Saved entries
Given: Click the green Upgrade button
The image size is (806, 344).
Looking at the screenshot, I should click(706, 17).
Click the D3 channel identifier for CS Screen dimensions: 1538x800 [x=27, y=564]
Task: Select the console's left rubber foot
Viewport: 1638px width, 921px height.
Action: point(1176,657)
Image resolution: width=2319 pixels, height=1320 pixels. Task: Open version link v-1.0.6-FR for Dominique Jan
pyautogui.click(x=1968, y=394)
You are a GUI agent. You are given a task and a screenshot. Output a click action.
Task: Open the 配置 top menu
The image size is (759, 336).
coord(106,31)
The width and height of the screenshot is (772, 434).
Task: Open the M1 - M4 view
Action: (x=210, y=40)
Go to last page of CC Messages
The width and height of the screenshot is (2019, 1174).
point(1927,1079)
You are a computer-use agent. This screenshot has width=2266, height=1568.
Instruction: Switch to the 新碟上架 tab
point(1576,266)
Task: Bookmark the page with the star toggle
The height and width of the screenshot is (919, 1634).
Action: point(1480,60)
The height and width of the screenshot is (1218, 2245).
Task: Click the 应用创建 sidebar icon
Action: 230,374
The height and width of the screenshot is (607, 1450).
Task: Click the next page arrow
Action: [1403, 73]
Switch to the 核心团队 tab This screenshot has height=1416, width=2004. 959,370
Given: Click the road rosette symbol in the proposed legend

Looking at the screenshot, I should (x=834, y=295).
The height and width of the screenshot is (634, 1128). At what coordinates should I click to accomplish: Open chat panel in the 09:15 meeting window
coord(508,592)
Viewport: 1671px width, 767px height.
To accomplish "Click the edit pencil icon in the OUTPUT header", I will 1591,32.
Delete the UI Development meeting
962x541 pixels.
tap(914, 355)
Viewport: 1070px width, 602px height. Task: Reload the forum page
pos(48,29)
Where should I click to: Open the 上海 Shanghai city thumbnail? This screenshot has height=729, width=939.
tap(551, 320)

Instructions to follow
Give back exactly the lines above, from the line containing "Image resolution: width=2319" through the line containing "Task: Open the 配置 top menu", with both end lines and nothing more.

Written answer
Image resolution: width=2319 pixels, height=1320 pixels. Task: Open version link v-1.0.6-FR for Dominique Jan
pyautogui.click(x=1968, y=394)
You are a GUI agent. You are given a task and a screenshot. Output a click action.
Task: Open the 配置 top menu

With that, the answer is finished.